Commonly, confusion denotes bewildering uncertainty, often associated with delirium or even dementia. From the confusion of languages in the Biblical Genesis to Genesis the band, broader audiences mostly encounter negative aspects of confusion. But confusion can be negative and positive, sometimes both at the same time. Moreover, it’s a subject of scientific interest, a phenomenon that can’t be ignored, that requires scientific understanding, and needs to be designed and moderated.
A convenient tool to measure confusion in a system is the so-called confusion matrix. This is used in linguistics and computer science—in particular, machine learning. In principle, the confusion matrix is a table, where all criteria in the row dimension are compared with all criteria in the column dimension. A simple example is to compare all letters of the alphabet spoken by an English native with the letters actually perceived by a German speaker. An English “e” will often be confused with the German “i,” resulting in a higher value in the matrix where the “e” row crosses the “i” column. Ideally, of course, letters are confused only with themselves, resulting in high values exclusively along the matrix diagonal. Actual confusion, in other words, is characterized by patterns of higher values, off the matrix diagonal.
Unfortunately, the use of the confusion matrix is still mostly governed by what Richard Dawkins calls “the tyranny of the discontinuous mind.” Processing the confusion matrix, scholars generally derive secondary measures to quantify Type I and Type II errors (false positives and false negatives) and a number of similarly aggregate measures. In short, the confusion matrix is used to make classification by humans and artificial intelligence less confusing. A typical (and useful) example is to compare a machine classification of images with the known ground truth. No doubt, quantifying the confusion of ducks with alligators, just like pedestrians with street signs, is a crucial application that can save lives. Likewise, it’s often useful to optimize classification systems in order to minimize the confusion of human curators. A good example would be the effort of the semantic Web community to simplify global classification systems, such as the Umbel ontology or the category system in Wikipedia, to allow for easy data collection and classification with minimal ambiguity. Nevertheless, the almost exclusive focus on optimization by minimizing confusion is unfortunate, as perfect discreteness of categories is undesirable in many real systems, from the function of genes and proteins to individual roles in society. Too little confusion between categories or groups and the system is, in essence, dead. Too much confusion and the system is overwhelmed by chaos. In a social network, total lack of confusion annihilates any base for communication between groups, while complete confusion would be equivalent to a meaningless cacophony of everything meaning everything.

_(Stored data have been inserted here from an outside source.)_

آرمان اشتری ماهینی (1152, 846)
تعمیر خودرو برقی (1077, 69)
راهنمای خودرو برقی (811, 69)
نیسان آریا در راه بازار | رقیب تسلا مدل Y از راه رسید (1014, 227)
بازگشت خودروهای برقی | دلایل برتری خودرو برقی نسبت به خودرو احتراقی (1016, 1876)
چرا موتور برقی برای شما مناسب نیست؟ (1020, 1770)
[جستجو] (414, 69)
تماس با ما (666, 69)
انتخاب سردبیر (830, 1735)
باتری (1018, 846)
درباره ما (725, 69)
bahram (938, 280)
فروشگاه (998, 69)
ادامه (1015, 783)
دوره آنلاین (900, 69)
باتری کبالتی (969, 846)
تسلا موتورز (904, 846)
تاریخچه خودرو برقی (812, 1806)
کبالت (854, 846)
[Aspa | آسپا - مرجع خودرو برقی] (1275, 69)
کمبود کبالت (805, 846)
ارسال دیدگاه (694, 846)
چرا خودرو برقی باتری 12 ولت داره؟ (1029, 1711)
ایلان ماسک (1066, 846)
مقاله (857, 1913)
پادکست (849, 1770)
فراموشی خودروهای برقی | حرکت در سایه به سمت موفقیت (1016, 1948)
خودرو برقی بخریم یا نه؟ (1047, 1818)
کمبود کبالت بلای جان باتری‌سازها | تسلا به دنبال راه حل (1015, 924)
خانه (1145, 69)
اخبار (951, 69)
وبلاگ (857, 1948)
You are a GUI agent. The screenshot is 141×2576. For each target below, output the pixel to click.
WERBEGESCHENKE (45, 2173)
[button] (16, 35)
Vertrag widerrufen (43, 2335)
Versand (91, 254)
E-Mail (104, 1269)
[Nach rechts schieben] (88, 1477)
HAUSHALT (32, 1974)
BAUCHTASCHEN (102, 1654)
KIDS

Network science is increasingly curious regarding this situation, dealing with confusion using the concept of overlap in community finding. Multifunctional molecules—genes and proteins, for example—act as drugs and drug targets, where confusion needs to be moderated in order to hit the target while minimizing unwanted side effects. Similar situations arise in social life. Only recently has it become possible in network science to deal with such phenomena in an efficient way. Network science initially focused mostly on identifying discrete communities, since finding them is much simpler in terms of computation. In such a perfect world, one where all communities are discrete, there’s no confusion—or, more precisely, confusion is ignored. In such a world, the confusion or co-occurrence matrix can be sorted so that all communities form squares or rectangles along the matrix diagonal. In a more complicated case, neighboring communities overlap, forming subcommunities between two almost discrete communities—say, people belonging to the same company while also belonging to the same family. It’s easy to imagine more complicated cases. At the other end of the spectrum, we find all-out, complex overlap, which is hard to imagine or visualize in terms of sorting the matrix. It may well be true, however, that complex overlap is crucial to the survival of the system in question.
There’s a known case in which confusion by design is desirable: a highly cited concept in materials science introduced in 1993 in an article in Nature. Lindsay Greer’s so-called principle of confusion applies to the formation of metallic glass. In short, the principle states that using a greater variety of metal atoms to form a glass is more convenient due to the resulting impurities, which give the material less chance to crystallize. This allows for larger glass objects with interesting material properties, such as being stronger than steel. The convenience of more confusion is counterintuitive; it’s increasingly harder to determine the material properties of a glass the greater the variety of metals involved. It wouldn’t be surprising to see something like Greer’s principle of confusion applied to other systems as well.
While such questions await solution, as a take-home we should expect critical amounts of confusion in many real-life systems, with the optimum in between, but not identical with, perfect discreteness and perfect homogeneity. Further identifying, understanding, and successfully moderating patterns of confusion in real systems is an ongoing challenge. Solving it is likely essential in many fields, from materials and medicine to social justice and the ethics of artificial intelligence. Science will help us clarify—if possible, embrace; if necessary, avoid—confusion. Of course, we should be cautious: The control of confusion can be used for peace or war, much like the rods in a nuclear reactor, with the difference that switching off confusion in a social system may be just as deadly as switching it on.